*** Opening of DATA PROVIDED ***
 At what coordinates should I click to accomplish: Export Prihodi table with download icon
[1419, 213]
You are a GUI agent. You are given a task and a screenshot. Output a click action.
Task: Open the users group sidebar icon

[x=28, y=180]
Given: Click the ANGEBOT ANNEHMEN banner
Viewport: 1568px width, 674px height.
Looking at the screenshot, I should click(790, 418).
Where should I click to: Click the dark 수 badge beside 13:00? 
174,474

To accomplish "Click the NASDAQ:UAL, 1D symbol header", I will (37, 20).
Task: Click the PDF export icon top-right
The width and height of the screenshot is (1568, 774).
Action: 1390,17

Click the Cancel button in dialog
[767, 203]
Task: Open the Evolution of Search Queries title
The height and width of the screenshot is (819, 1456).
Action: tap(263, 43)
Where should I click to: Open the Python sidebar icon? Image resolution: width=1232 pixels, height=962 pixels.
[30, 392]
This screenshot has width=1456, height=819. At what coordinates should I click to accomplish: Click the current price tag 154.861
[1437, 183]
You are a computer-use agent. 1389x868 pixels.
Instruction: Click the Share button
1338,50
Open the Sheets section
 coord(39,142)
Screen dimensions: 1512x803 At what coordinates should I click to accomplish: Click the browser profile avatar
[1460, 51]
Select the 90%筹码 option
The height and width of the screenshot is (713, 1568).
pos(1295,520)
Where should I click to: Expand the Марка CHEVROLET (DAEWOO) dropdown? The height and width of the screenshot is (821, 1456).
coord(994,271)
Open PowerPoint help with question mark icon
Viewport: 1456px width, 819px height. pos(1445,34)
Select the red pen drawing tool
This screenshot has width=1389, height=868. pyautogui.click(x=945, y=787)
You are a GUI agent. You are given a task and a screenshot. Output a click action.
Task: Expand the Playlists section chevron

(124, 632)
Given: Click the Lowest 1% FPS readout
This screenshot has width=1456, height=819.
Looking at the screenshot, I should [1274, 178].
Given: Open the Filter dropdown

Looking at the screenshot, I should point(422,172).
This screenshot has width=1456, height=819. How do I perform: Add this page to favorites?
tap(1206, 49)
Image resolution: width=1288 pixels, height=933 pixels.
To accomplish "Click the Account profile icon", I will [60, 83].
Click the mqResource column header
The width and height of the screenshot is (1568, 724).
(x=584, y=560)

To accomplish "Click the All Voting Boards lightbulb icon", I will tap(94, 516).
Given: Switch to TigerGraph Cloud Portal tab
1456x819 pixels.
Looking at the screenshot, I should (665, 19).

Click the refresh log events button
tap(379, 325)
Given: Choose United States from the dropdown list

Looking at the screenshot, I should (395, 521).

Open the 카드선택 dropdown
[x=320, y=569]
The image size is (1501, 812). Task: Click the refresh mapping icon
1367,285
*** Close of DATA PROVIDED ***
The word to look for is "will"; copy out every line of the entries that holds it.

RESULT OF THE EXERCISE ▸
To accomplish "Click the NASDAQ:UAL, 1D symbol header", I will (37, 20).
To accomplish "Click the Account profile icon", I will [60, 83].
To accomplish "Click the All Voting Boards lightbulb icon", I will tap(94, 516).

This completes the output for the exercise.